The brilliant satire “Brave New World” penned by Aldous Huxley in 1931 depicts an England from which unhappiness has been completely eliminated. The conditioned citizens of this make-believe world, set in contemporary twentieth century, are subject to chilling attempts to engineer an artificial paradise and imbibe the utopian wonder drug soma for a chemically induced state of wellness: they declare that “one cubic centimeter cures ten gloomy sentiments.” Thankfully leaders, in today’s world, need not resort to social engineering. You can discover that the real life transforming elixir of happiness is well within your grasp.

It is imminent that leaders lend primacy to the human resources function and empower it to unravel individual needs and personal aspirations of employees and co-create the future. Social scientists provide empirical evidence that some of the key facets of a workplace including the quality of environment, sense of purpose, feeling of ownership, social embeddedness, empowerment and autonomy could be real sources of happiness. Reciprocally much as success is being able to achieve what we want, desiring what we get could lead to happiness. When our employees are happy, even hard work can be effortless, and in turn they would gladly commit themselves to making their leaders happy delivering desired outcomes.

Organizations have learnt to go beyond employee satisfaction to measuring employee engagement. I believe that the time has come to explore hitherto unexplored domains, and to go beyond employee engagement. Great leaders and progressive enterprises, in their own interest, would now seek to unravel the contours of what makes people happy at work. Perhaps, as Immanuel Kant suggested, ‘happiness is an ideal not of reason but of imagination’. If I may venture to ask, dear reader, are you happy at work?



(Joy to Behold_Nainital : This lovely flower blossomed just in time for me to capture its beauty and every time I see it, find it a real joy to behold. This picture of happiness that nature shares with us was taken in the scenic hill station of Nainital, nestling amidst the Kumaon hills, in Uttaranchal in the norther part of India. It reminds me of the eternal words of William Blake from his ‘Auguries of Innocence – to see a “heaven in a wild flower”.  Can you name the flower ? 🙂 )

▶ **Data provided**:

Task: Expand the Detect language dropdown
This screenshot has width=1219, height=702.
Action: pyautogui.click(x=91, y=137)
* * *
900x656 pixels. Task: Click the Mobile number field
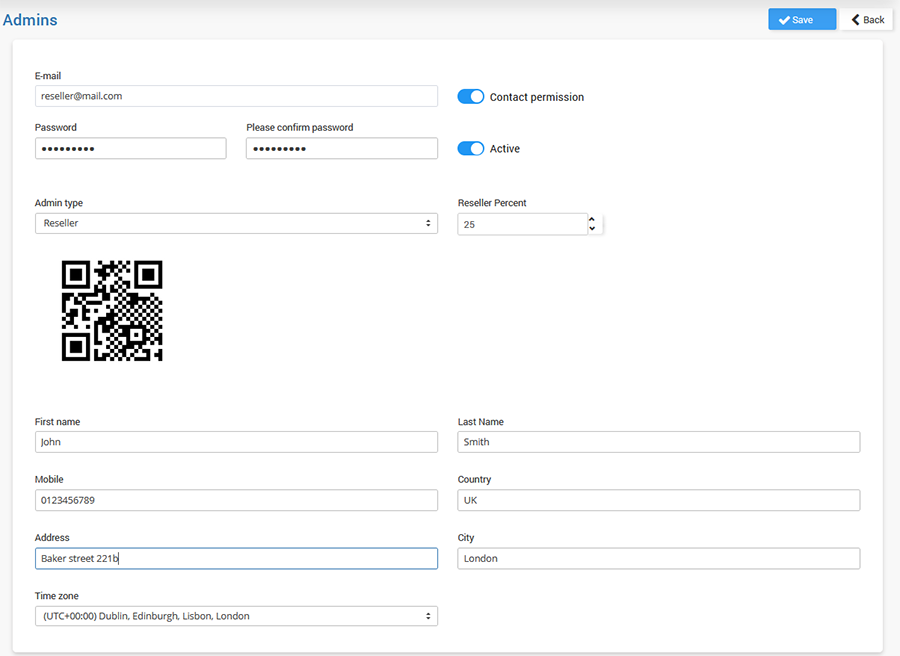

▶ **Requests**:
- A) Please copy the stretch of the essay on happiness at work from "The brilliant satire" through "within your grasp.".
- B) Summarize the essay on happiness at work in two sentences.

▶ **Responses to the exercise**:
- A)
The brilliant satire “Brave New World” penned by Aldous Huxley in 1931 depicts an England from which unhappiness has been completely eliminated. The conditioned citizens of this make-believe world, set in contemporary twentieth century, are subject to chilling attempts to engineer an artificial paradise and imbibe the utopian wonder drug soma for a chemically induced state of wellness: they declare that “one cubic centimeter cures ten gloomy sentiments.” Thankfully leaders, in today’s world, need not resort to social engineering. You can discover that the real life transforming elixir of happiness is well within your grasp.

- B) Unlike the conditioned citizens of Huxley's "Brave New World," who rely on the drug soma, today's leaders need not resort to social engineering, because workplace factors such as environment, purpose, ownership, empowerment and autonomy can be real sources of happiness. Leaders should empower human resources to understand employees' needs and aspirations, and should look beyond engagement to what makes people happy at work, since happy employees find even hard work effortless and gladly deliver the outcomes their leaders want.